The statue of Formby on the Isle of Man
Formby's screen persona influenced Norman Wisdom in the 1950s and Charlie Drake in the following decade, although both these performers used pathos, which Formby avoided

Shortly after Formby's death a small group of fans formed the George Formby Society, which had its inaugural meeting at the Imperial Hotel Blackpool.[216] George Harrison was a fan of Formby, a member of the Society and an advocate of the ukulele.[217] The rest of the Beatleswere also fans—they improvised with ukuleles during the recording breaks on Let It Be[218]—and Formby's influence can be heard in the song "Her Majesty".[219] The Beatles' penultimate song, "Free as a Bird", ends with a slight coda including a strummed ukulele by Harrison and the voice of John Lennon played backwards, saying "Turned out nice again".

◇ ◇ ◇ ◇ ◇ ◇ ◇

- _WHAT NEEDS TO BE DONE_
Answer these questions from the text on George Formby's influence.
1. Which two performers did Formby's screen persona influence?
2. Where did the George Formby Society hold its inaugural meeting?
3. What phrase does John Lennon's voice say, played backwards, at the end of "Free as a Bird"?

◇ ◇ ◇ ◇ ◇ ◇ ◇

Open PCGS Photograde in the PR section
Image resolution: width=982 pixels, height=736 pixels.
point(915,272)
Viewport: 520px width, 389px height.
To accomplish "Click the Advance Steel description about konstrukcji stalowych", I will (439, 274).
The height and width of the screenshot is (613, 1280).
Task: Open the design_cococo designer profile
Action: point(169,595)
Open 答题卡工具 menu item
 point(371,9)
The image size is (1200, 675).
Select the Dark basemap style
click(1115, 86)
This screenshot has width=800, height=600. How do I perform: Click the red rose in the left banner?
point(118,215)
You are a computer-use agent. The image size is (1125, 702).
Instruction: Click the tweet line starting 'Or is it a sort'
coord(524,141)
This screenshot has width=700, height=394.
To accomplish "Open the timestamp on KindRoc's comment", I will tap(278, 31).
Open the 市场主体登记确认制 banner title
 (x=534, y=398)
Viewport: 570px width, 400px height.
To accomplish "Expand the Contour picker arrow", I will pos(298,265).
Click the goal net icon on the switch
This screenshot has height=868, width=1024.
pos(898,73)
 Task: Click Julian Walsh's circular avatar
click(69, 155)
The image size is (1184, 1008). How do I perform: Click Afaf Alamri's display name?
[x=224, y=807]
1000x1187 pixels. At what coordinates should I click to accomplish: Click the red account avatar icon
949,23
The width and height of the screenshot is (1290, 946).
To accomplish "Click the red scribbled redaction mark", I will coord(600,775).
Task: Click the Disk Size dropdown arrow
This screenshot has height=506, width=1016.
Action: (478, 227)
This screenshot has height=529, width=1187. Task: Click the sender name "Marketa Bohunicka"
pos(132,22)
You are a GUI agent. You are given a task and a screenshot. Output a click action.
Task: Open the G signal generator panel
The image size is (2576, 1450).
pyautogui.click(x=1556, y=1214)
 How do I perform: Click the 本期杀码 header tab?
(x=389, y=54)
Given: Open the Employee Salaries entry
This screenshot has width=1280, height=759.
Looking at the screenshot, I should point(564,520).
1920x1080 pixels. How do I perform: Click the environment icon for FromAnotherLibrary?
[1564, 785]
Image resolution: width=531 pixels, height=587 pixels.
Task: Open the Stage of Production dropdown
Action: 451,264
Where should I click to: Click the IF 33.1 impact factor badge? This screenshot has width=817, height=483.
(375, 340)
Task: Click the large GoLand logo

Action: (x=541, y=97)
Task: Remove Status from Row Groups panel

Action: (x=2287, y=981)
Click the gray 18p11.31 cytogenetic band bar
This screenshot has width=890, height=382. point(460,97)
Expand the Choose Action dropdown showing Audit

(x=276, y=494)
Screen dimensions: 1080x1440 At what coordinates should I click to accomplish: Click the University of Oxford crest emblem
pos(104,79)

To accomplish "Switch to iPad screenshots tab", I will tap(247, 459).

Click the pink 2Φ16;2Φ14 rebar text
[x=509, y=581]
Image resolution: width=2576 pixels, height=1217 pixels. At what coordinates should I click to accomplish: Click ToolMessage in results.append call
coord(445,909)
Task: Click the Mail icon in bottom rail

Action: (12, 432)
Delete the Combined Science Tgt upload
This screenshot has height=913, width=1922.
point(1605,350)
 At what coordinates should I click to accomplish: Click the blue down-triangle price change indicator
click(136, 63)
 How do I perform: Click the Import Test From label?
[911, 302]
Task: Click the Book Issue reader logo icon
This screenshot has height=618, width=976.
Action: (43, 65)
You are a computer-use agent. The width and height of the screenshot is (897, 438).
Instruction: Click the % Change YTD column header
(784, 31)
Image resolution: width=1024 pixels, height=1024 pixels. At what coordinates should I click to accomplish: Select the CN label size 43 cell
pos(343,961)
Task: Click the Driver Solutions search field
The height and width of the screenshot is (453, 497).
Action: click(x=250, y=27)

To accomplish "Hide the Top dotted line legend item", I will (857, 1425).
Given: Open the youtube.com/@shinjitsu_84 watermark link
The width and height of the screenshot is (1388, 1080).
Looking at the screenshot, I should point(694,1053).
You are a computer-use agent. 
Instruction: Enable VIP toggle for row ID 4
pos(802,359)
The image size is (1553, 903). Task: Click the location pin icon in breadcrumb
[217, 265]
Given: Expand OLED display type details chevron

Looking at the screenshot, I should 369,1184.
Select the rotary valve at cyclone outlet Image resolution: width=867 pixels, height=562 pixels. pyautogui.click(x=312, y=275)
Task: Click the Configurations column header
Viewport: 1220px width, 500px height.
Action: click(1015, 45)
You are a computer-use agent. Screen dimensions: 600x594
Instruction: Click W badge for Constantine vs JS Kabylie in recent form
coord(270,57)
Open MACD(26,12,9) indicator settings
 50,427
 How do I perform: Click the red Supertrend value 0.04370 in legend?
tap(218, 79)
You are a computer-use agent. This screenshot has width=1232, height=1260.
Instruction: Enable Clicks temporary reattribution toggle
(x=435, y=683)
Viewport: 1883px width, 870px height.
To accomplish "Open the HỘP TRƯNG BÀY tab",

◇ ◇ ◇ ◇ ◇ ◇ ◇

- _SOLUTION BELOW_
1. Norman Wisdom and Charlie Drake.
2. At the Imperial Hotel Blackpool.
3. "Turned out nice again."